Meanwhile, farmers are gearing up to feed a projected 9 billion people by mid-century with less cropland and water and in the midst of spiking fuel and fertilizer costs, even as they are being called upon to develop safer, greener production systems that emphasize organic- and locally-grown foods.
Even with online sources literally available at their fingertips, people can’t solve these problems entirely on their own.
Extension is uniquely equipped to help people adopt sustainable practices in all facets of their lives.
2. We are catalysts:
One Alabama cattle producer underscored recently the invaluable role Cooperative Extension educators serve as catalysts — in this case, helping him install a GPS device to reap substantial costs savings.

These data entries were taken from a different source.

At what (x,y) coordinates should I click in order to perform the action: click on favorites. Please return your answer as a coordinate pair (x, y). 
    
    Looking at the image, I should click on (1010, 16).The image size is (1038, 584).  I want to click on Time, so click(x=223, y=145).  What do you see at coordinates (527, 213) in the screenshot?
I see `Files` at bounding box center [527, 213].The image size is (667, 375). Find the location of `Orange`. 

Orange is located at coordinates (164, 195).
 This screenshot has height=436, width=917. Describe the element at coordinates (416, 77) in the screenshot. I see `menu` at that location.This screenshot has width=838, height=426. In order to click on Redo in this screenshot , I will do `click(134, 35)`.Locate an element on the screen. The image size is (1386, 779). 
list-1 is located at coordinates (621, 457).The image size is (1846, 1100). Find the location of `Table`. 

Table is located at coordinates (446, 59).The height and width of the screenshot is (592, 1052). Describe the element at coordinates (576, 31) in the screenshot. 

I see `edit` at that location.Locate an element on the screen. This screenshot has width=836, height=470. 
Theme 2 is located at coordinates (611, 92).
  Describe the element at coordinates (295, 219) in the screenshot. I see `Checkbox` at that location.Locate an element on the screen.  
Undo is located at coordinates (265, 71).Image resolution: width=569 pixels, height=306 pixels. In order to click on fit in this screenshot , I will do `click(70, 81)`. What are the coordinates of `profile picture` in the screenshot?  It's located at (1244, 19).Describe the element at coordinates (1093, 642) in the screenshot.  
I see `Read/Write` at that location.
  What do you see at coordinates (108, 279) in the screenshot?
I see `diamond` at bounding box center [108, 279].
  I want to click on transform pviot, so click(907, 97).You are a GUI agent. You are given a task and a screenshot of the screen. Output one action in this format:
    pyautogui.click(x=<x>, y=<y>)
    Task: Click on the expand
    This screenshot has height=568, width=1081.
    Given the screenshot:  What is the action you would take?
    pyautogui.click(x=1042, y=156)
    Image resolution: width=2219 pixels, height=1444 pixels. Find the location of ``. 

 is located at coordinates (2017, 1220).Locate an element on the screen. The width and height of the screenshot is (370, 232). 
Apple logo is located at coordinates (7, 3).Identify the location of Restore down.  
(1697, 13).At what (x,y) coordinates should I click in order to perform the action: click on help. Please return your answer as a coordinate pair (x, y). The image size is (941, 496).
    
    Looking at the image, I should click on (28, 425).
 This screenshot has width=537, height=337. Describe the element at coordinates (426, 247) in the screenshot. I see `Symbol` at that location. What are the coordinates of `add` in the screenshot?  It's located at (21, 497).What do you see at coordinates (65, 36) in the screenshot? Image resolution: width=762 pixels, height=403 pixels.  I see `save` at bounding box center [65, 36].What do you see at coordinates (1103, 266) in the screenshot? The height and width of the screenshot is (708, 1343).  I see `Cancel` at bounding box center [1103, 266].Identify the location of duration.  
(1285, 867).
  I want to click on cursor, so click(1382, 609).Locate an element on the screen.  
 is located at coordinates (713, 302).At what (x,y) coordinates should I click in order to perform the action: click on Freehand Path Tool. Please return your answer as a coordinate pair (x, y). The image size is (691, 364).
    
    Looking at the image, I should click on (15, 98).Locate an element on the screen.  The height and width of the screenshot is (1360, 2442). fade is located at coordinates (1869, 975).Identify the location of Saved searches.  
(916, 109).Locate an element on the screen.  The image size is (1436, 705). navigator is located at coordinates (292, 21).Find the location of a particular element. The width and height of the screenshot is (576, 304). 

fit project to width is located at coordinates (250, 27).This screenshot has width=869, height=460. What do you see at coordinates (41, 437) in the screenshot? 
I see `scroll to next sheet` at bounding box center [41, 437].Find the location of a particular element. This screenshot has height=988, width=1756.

“It’s gotten me started a little sooner than I would have,” the farmer wryly observed, admitting that it likely would have been years before he had discovered and installed the device on his own.
Through the Internet, farmers are as readily exposed to new ideas and ways of thinking as the rest of us, but they still need catalysts — trained experts who can see the larger picture and who can point to cost-effective solutions they otherwise would not have considered because of times constraints, professional pre-occupations or other factors.
What applies to farmers applies to all of us.
3. We are an agency of empowerment:
As New York Times columnist Roger Cohen soberly observed recently, the 2008 stock market downturn followed more recently by severe federal and state budgetary cutbacks have left all Americans in a “different mental place.”